O mercado da dívida externa brasileira operou nesta sexta-feira totalmente atrelado aos títulos do Tesouro norte-americano. O mercado ficou praticamente parado até às 10h30 da manhã, horário em que saiu o dado sobre o desemprego nos EUA. Os sinais de que não está havendo recuperação no mercado de trabalho norte-americano derrubou o juro dos títulos dos Estados Unidos e desencadeou uma onda de compras dos papéis brasileiros, que estão entre os mais líquidos da dívida dos emergentes. O fato é que os juro norte-americanos está em um patamar muito baixo e, para tentar um ganho superior, os investidores tendem a assumir um risco maior, optando por mercados de países emergente.
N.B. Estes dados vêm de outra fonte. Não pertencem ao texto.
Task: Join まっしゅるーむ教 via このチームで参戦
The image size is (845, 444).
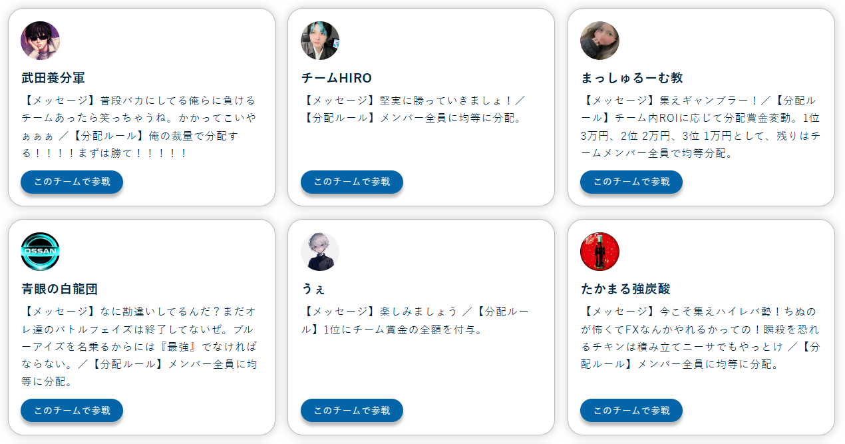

A economia norte-americana criou apenas 21 mil vagas em fevereiro, muito abaixo do que os analistas esperavam (pelo menos 125 mil empregos), indicando que o Banco Central dos Estados Unidos (Fed) não poderá subir tão já as taxas básicas de juro nos EUA. Para que a recuperação econômica norte-americana se sustente, os economistas estimam que é preciso criar, no mínimo, 200 mil novas vagas ao mês. Fechamento dos negócios Com o fraco número do emprego, o juro projetado pelos papéis dos Estados Unidos de dez anos caiu para o nível mais baixo desde julho de 2003. O C-Bond ? principal título da dívida brasileira negociado no exterior ? fechou em 97,875 centavos por dólar, uma alta de 1,16%. Já o Global 40 terminou na máxima de 109,20 centavos por dólar, o que representa uma alta de 2,56%. O mercado da dívida externa prestou pouca atenção nesta sexta-feira às notícias políticas domésticas, mas considerou positiva a movimentação do governo para garantir que a CPI do bingo não saia do papel. A falta de notícias negativas ajudou a impulsionar o volume negociado com os papéis da dívida, que ficou bem acima da média da semana. O risco Brasil ? taxa que mede a confiança dos investidores estrangeiros na capacidade de pagamento da dívida do Brasil ? fechou em queda de 14 pontos, em 536 pontos-base.